3. File Decryption & Recovery
-
Feasibility: elbeecrypt is a compiled C# binary using AES-256 in CBC mode with a randomly generated 32-byte key per victim. The key is encrypted with a hard-coded RSA-2048 public key and stored in
C:\ProgramData\elbee_key.dat. No master private key has been released; therefore OFFLINE decryption without paying is currently impossible. -
However, the ransomware mistakenly leaves Windows VSS intact in some builds. Before re-imaging run:
vssadmin list shadows
Then use an admin-level shadow-copy tool (ShadowExplorer, vssrestore, or PowerShellwmicalls) to recover previous versions. - Free decryptor tool: Not available. If the criminal’s server is seized in the future, law-enforcement may publish keys; monitor:
- https://www.nomoreransom.org
- https://github.com/CheckPointSW/DecryptMyFiles (community repo)

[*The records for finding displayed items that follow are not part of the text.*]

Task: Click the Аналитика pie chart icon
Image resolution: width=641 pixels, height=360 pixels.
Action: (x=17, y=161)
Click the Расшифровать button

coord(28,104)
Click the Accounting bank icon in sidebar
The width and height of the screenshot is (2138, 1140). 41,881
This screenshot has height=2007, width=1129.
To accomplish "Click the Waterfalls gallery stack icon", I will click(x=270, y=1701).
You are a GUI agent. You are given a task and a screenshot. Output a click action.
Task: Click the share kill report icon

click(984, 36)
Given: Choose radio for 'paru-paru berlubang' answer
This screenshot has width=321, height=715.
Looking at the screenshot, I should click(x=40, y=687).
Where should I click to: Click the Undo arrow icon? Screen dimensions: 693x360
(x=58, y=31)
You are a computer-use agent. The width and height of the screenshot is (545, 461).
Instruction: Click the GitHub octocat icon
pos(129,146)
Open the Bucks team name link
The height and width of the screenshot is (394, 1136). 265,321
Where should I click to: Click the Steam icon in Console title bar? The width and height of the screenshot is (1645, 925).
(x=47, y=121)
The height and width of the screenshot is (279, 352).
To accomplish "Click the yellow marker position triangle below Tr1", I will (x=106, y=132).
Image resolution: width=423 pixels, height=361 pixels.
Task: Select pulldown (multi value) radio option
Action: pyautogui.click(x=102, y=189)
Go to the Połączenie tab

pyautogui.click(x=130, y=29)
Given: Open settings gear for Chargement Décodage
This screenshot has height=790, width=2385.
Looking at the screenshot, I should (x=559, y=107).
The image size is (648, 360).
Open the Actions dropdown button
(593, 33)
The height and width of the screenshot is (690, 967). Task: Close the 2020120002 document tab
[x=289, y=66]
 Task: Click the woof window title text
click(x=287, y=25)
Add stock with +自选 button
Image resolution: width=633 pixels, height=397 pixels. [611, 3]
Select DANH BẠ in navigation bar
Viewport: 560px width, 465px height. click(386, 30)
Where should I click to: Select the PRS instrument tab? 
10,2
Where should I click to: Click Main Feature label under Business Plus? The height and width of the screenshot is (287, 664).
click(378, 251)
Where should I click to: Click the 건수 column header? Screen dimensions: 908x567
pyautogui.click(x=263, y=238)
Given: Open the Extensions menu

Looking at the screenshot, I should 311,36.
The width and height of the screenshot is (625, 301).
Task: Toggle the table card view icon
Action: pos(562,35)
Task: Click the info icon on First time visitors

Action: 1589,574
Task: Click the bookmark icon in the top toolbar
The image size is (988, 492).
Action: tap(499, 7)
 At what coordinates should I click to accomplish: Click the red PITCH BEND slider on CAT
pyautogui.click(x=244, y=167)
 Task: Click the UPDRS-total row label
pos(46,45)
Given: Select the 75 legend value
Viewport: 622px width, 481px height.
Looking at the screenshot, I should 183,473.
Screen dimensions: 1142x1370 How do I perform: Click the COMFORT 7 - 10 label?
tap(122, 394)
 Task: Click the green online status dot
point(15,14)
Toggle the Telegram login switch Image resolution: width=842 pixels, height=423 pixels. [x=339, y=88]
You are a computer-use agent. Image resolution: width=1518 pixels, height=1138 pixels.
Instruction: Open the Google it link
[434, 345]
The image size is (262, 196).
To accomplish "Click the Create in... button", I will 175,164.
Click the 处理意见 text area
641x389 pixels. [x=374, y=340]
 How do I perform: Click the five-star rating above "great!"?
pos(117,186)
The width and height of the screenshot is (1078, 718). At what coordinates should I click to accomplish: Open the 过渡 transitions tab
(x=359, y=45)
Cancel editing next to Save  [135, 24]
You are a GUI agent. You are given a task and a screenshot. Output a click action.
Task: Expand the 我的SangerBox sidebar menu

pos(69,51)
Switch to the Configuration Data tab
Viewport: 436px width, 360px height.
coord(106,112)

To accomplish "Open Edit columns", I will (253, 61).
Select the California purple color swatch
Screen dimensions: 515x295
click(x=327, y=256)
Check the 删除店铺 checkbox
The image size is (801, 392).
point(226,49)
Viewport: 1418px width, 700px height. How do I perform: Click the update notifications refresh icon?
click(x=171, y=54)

- Recommended “toolbox” pre-incident:
- Kape / Velociraptor triage collection for forensics
- Microsoft Sysinternals “PSExec” & “Autoruns” for manual cleanup
- Any reputable AV rescue disk kept on an immutable USB
4. Other Critical Information
-
Network awareness: elbeecrypt enumerates mapped drives and SMB shares (
net view) but skips files larger than 100 MB in \Windows\ and \Program Files\ to speed up encryption. - Extension list: 196 hard-coded extensions; notably absent are .exe, .dll, .sys, .iso – the attacker wants the OS and their own decryptor to remain runnable.
-
Ransom note:
README_ELBEE.txtdropped in every encrypted folder + desktop wallpaper change. Demand averages 0.18 BTC addressed to a static wallet; no e-mail address is given – victims must contact via the attacker’s Tor portal listed in the note. - Differentiator: unlike many recent “double-extortion” crews, elbeecrypt samples analysed so far do NOT exfiltrate data; they are pure “encrypt-only”. This removes the regulatory data-breach reporting risk but victims still face downtime.
- Wider impact: chained with the above CVEs, the campaign has hit municipal libraries, two U.S. county school districts, and at least one APAC MSP. Because servers are targeted, average ransom demands are higher and recovery times longer compared to single-workstation hit-and-run attacks.
Stay alert, patch early, and keep those offline backups immutable. If you need assistance, file a report with your national CERT or reach out to the No-More-Ransom partner portal. Good luck, and don’t feed the criminals.